[[ LISTED ENTRIES open ]]

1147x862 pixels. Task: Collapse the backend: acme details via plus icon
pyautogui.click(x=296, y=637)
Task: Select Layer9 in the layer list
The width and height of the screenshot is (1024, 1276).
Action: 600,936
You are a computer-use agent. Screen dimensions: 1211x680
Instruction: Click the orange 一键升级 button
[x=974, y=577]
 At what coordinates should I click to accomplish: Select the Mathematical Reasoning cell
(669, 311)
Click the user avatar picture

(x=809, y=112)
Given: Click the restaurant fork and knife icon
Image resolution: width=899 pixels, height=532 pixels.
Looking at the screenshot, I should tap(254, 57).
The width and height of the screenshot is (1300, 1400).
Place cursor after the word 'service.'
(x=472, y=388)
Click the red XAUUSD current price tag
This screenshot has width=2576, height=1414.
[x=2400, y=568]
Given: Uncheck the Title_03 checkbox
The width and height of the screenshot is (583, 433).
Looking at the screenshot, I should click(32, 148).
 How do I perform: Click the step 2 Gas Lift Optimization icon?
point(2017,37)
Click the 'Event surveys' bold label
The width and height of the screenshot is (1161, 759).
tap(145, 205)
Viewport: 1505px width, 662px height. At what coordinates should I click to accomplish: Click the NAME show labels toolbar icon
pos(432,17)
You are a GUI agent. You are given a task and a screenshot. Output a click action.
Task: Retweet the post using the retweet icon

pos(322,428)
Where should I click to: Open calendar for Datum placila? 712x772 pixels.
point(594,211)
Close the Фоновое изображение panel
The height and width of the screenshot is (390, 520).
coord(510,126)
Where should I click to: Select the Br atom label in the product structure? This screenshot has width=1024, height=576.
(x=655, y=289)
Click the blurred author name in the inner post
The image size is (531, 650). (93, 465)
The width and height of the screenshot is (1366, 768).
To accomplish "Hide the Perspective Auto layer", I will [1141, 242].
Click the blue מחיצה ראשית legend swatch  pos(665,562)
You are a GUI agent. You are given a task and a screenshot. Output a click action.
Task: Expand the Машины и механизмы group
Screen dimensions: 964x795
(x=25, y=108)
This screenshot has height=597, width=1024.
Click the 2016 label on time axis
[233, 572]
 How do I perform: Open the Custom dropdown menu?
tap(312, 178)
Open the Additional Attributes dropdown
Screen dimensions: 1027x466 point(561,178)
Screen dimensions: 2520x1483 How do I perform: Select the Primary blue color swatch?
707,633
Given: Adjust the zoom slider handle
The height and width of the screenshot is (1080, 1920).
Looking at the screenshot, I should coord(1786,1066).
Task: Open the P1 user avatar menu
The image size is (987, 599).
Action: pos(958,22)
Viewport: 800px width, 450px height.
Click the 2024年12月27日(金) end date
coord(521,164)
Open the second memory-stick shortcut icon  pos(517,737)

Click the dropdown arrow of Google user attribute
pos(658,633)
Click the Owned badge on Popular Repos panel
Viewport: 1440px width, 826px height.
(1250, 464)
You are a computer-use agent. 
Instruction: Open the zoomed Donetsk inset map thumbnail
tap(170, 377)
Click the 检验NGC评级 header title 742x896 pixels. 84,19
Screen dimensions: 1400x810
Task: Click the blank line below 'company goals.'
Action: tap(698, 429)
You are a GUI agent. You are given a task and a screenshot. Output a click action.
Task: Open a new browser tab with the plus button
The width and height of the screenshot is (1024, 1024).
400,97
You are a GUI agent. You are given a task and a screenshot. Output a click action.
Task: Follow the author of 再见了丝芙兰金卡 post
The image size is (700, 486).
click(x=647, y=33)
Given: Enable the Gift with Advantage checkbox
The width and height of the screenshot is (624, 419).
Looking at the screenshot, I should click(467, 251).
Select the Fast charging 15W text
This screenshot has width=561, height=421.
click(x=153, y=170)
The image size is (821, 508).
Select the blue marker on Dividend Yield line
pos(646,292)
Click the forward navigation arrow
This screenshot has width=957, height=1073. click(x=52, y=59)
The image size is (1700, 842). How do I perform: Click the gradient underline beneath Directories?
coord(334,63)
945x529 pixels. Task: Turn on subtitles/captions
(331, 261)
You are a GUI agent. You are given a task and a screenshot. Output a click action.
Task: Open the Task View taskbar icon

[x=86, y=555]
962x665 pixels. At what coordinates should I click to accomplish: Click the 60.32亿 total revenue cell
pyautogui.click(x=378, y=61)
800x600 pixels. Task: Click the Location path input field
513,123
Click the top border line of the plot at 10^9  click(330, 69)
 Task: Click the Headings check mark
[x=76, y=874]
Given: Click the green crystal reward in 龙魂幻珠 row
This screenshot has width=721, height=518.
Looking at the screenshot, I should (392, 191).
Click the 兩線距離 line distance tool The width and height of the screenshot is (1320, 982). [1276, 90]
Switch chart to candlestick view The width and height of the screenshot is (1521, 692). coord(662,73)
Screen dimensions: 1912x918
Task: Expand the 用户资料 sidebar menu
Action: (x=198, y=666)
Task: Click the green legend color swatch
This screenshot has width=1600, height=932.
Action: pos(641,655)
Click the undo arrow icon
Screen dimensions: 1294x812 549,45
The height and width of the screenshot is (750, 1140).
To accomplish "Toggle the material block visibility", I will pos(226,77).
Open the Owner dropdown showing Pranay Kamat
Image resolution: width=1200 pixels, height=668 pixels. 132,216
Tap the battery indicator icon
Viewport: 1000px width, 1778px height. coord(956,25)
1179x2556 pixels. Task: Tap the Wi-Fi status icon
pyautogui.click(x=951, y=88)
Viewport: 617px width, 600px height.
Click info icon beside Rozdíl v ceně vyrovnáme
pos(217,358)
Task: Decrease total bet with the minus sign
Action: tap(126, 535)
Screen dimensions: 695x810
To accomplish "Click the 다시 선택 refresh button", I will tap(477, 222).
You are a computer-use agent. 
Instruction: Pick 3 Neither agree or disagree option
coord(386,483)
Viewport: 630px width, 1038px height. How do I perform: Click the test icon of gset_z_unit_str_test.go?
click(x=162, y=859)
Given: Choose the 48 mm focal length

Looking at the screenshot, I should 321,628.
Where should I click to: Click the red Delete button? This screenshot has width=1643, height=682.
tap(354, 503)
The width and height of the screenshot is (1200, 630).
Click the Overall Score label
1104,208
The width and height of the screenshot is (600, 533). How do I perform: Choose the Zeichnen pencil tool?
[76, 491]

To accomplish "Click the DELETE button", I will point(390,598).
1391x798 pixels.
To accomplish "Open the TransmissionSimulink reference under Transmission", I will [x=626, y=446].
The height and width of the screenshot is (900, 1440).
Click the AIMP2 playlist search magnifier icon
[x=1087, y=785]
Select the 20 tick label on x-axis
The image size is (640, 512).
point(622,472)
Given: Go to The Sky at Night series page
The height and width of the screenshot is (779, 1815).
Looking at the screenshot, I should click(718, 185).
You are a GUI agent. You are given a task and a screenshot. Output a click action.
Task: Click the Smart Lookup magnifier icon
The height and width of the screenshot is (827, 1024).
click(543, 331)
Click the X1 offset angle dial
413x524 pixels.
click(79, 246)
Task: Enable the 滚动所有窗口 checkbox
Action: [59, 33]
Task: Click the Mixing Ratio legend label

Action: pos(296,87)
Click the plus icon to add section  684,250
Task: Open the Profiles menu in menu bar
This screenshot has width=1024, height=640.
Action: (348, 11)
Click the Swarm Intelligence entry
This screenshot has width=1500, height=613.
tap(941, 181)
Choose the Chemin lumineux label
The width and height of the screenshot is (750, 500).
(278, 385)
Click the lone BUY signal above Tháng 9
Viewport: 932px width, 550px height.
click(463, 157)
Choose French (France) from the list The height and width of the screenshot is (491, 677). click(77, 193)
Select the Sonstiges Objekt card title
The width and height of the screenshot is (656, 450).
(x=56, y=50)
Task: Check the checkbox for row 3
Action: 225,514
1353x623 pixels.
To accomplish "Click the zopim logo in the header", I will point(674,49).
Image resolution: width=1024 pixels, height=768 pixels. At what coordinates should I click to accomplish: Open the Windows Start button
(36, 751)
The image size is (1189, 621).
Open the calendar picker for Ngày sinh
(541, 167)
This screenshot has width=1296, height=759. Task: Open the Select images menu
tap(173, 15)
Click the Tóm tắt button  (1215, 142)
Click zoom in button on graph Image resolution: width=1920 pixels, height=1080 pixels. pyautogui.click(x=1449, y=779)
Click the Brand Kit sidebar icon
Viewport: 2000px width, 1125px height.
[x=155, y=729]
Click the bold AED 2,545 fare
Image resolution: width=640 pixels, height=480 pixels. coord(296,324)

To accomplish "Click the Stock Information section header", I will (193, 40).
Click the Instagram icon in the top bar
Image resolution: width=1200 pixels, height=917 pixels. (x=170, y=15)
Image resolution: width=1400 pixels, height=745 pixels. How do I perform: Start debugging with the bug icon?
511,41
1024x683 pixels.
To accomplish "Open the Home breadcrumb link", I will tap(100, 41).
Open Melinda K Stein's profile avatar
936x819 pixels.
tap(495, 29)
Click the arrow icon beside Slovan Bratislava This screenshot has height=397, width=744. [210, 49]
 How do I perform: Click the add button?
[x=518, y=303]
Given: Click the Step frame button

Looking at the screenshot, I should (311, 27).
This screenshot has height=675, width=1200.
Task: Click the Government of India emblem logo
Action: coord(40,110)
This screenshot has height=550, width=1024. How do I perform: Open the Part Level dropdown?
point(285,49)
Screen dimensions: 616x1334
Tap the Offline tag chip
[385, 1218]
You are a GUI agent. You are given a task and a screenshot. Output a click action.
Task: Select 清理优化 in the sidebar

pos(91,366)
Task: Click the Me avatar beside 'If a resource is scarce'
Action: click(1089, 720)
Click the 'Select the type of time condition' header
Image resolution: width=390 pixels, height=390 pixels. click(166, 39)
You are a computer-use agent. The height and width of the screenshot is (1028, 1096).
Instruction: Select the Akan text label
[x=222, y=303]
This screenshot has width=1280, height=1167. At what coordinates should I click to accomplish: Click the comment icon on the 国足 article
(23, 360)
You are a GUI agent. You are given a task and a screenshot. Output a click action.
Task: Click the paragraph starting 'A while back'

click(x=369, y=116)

[[ LISTED ENTRIES closed ]]

> [PROBLEM DETAILS]
In the listing above, find each line with the word "computer" and return it.

> [ANSWER BELOW]
You are a computer-use agent. Screen dimensions: 1211x680
You are a computer-use agent. 
You are a computer-use agent. 
You are a computer-use agent. The height and width of the screenshot is (1028, 1096).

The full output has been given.